Launched in 2004, the annual Integrated Systems Europe (ISE) trade show has gradually evolved to become a must-visit for the professional-AV and systems-integration communities. Its growth in the last few years, in particular, has been phenomenal, with more than 51,000 attending the event in 2014 – representing a 15 per cent increase on the previous year alone.
Steering the development of the show throughout its history has been Integrated Systems Events managing director Mike Blackman. A few weeks before the 2015 edition, he sat down with PSNEurope to discuss the gradual broadening of the visitor base, new features for pro-audio visitors and the likely implications of moving to a four-day format from 2016.
PSNEurope: In terms of the attendee mix, what has been the greatest single change witnessed in recent times?
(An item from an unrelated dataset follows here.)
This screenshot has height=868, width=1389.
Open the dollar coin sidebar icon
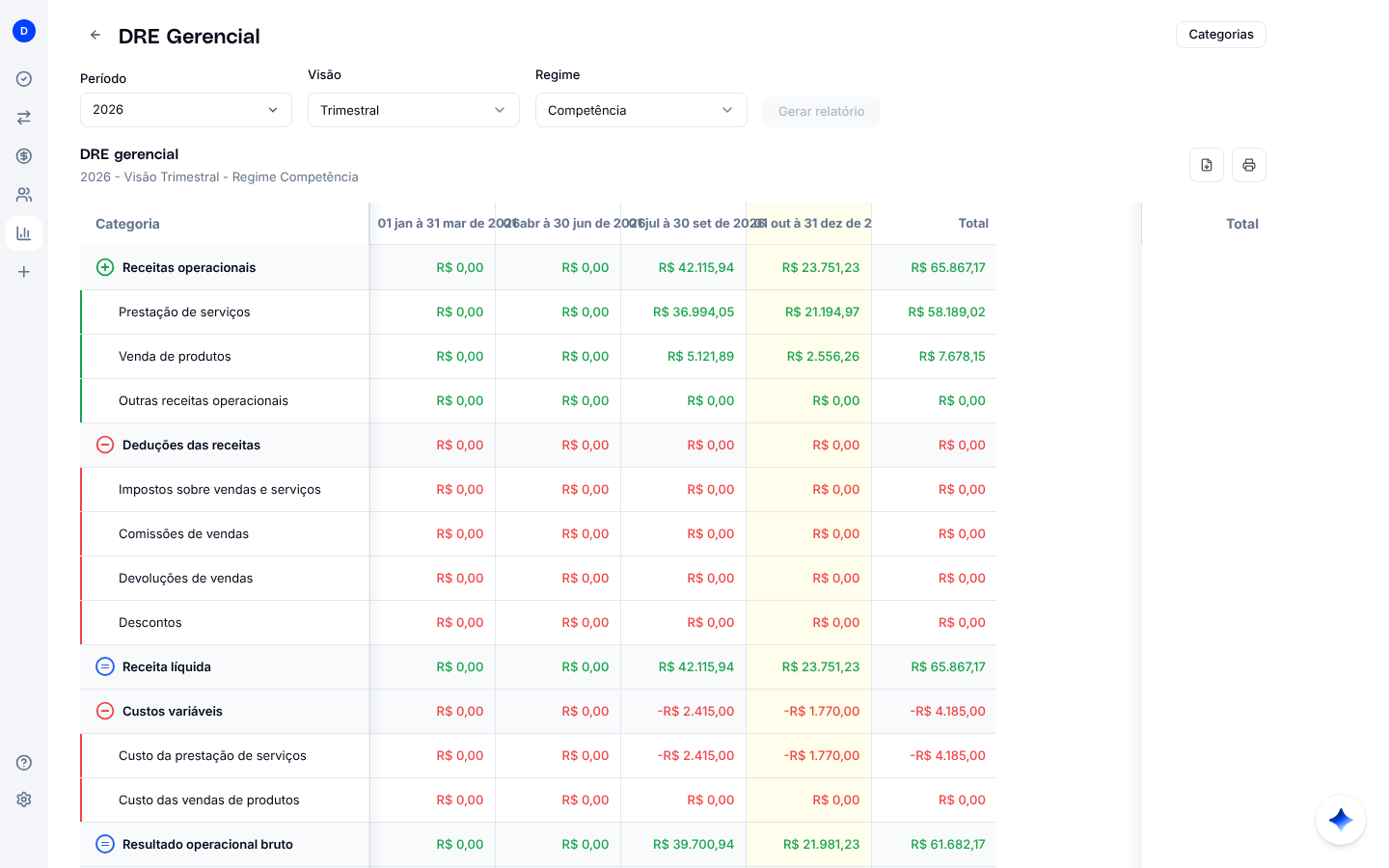pos(24,156)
Mike Blackman: When we started ISE, most attendees were channel-oriented. Now, increasingly, we get more and more end-customers coming to the show, particularly from the commercial sector. For example, we have observed that it’s very powerful for integrators to bring their customers to a show like ISE and see products and solutions in situ; in just a few days, they can really obtain a great overview of what is possible.
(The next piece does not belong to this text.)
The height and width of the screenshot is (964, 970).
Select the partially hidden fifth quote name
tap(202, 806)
The result is that we work very closely with integrators and manufacturers to actually speak to their customers or potential customers, and encourage them to attend the show. One way in which we do this is to operate several hosted buyer programmes to highlight customers who may not be able to afford to attend the show, and then sponsor them to come.
What are the main differences that attendees will observe between the 2014 and 2015 events?
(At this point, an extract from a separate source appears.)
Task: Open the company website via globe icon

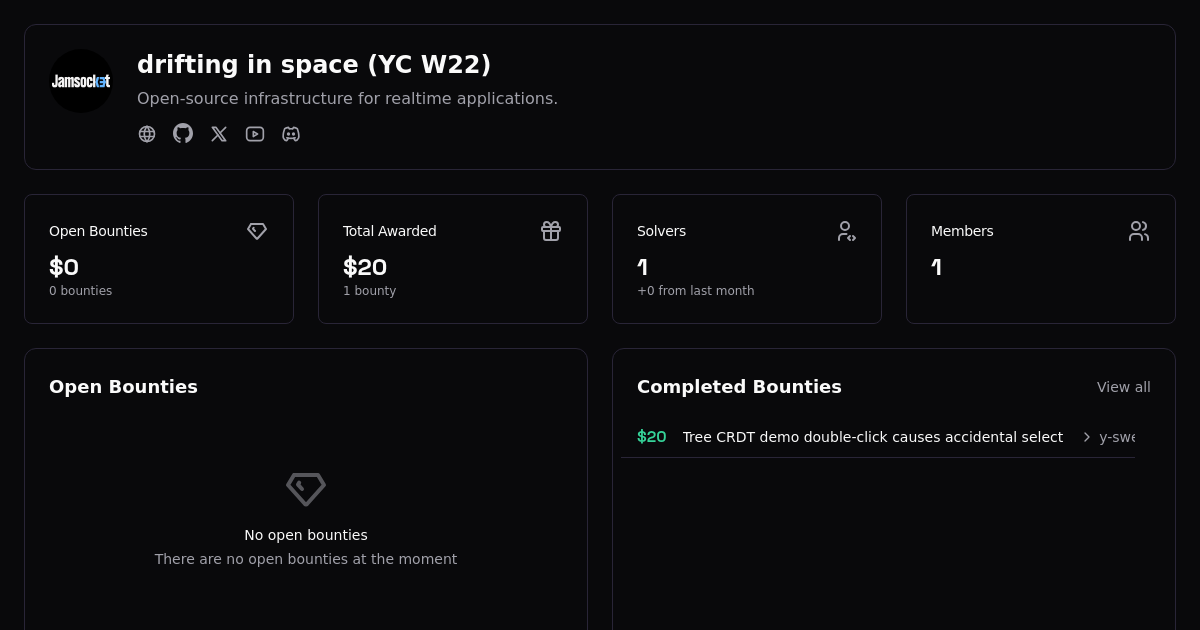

They will notice the continuing evolution of the on-floor theatres that we started in 2014. The aim with these is to give some real enhanced content to the exhibition. I like to use the analogy of the exhibition resembling a magazine. You might say that the exhibits are like the advertising, and we as the organiser need to deliver the editorial. So the objective with the on-floor theatres is to deliver even more content free of charge.
Last year we had two of these spaces, but for 2015 we have three: Commercial Solutions, Residential Solutions and Unified Communications. In each space, visitors will be able to benefit from a wide variety of interesting presentations, unbiased information and balanced case studies.
What should attendees from the world of pro-audio look out for?
First of all, there are a number of new or returning exhibitors with audio product ranges this year, including Autonomic, AEQ, Frank Audio, RCS Audio Systems and Apex. Show visitors will also notice a much bigger presence from Harman following on from its acquisition of AMX; their stand will now be the first one you see on walking into Hall 1.
In addition, there are some great audio-related sessions taking place in the Commercial Theatre. At 16.00 on the Tuesday (10 February), Thomas Kraupe, director of the Hamburg Planetarium, will discuss the recent deployment of Shure Atmosphea 3D sound technology at this very popular visitor attraction. Also in the Commercial Theatre, CIE-Group field sales director Kevin Sherwood will explore the extent to which the market is ready for audio-over-IP in a session scheduled for Thursday (12 February) at 15.00.
Turning to the InfoComm training programme, I would draw attention to a session by Lectrosonics’ vice-president of sales, Gordon Moore, examining different options for digital audio protocols (10 February, 16.00). Then there is RH Consulting founder Roland Hemming’s ISE exclusive session, entitled Better than human music mixing – live music auto-mixed for the 21st century, to be presented in association with Korean Advanced Technology Research Group. The session will comprise an introduction to the automixing technologies involved, a demonstration of the system mixing music and a discussion segment on how this technology will be used and how it will impact the audio market.
More and more people from an audio background are attending the show, so the above sessions form part of our efforts to provide them with more content.
From 2016, the show will run for four days rather than the current three. What do you think will be the impact of this change?
There has been a lot of pressure over time to extend the show, and for a long time we felt that we did not require it. But the fact is that the show has grown dramatically during recent years; for example, on the final day last year we had more people through than attended the entire show in 2008.
There were really only two options for dealing with the growth of ISE. One was for companies to take larger booths in order to deal with the demand, but although that might be OK for the larger firms, a lot of the middle-sized companies were already maxed out in terms of personnel so taking more space would not have helped them. Not that adding more space would necessarily have been an option anyway; we are in a sell-out position this year.
Adding an extra day started to look like an option when the operators of the RAI did some juggling around with the schedules. We approached exhibitors about the possibility and it was clear that most of them wanted it – so that’s what we will do starting from 2016.